確かに今までキクコとシキミは怪殴丸の圧倒的な殺意と威力を頼りにしてきた。何かがあれば怪殴丸で射殺すればいい。その最終手段が存在することで、一種彼らは勇敢に怪異に立ち向かい、実際に呪いの銃の引き金を引くことなく超常現象を解決し、評価を高めて自信を培ってきた。そうだ。コロンビア大学を追放され、何もかもがどうでもよくなって一番簡単な道として家業を継いだシキミも、今はこの仕事を楽しみ、誇りに思っている。
だが死ぬ。
そして、キクコが最終手段以外で先手を打って怪殴丸の使用をテーブルに乗せたのははじめてだった。それが焦燥なのか、焦燥に付け込んだ怪殴丸の介入なのかは不明だが、自分でも恐ろしく思う程攻撃的で短絡的な発言だった。
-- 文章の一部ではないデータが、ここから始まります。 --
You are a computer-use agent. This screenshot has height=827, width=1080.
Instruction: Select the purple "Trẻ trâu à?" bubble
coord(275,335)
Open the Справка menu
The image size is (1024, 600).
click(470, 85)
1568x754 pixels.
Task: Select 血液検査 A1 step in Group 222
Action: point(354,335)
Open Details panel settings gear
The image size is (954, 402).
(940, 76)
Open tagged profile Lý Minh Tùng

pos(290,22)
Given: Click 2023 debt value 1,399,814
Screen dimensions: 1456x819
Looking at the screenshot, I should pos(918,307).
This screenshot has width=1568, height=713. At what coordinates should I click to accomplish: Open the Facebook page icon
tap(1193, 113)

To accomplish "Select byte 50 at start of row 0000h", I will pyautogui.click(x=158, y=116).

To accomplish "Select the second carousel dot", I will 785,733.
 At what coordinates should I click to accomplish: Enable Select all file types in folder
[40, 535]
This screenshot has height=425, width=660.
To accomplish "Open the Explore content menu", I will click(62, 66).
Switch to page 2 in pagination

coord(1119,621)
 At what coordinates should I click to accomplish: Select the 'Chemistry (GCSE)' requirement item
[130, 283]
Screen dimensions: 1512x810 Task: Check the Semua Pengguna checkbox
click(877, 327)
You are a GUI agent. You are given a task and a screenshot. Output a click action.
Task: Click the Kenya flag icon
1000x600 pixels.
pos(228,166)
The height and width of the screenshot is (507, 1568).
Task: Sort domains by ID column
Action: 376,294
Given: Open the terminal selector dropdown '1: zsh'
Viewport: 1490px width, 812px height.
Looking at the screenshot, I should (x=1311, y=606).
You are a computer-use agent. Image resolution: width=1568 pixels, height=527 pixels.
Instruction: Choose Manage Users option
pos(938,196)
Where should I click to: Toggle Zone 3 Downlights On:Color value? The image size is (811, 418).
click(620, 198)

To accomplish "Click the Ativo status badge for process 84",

所詮、呪いは呪いなのだ。怪殴丸も27クラブも同じだ。人の弱みに付け込んでくる。無垢……言い換えれば呑気だったからこそ隙がなかったが、動揺すればいやらしく呪いは体や心に触れてくる。
「手段はそれぞれに違うだろう。だがシキミさんを死なせてはならぬ。その共通の目的をもって、この半年を……。まずは家に帰ろう。まだ時間はある。まずは休むのだ」
カーステレオのボリュームを上げると、流れてきたのはメンバーに27クラブの会員を持つニルヴァーナの『Come As You Are』。宇都宮のカラオケで満点をとった曲だ。
音楽が甘く陽気に、シキミを死に誘っていた。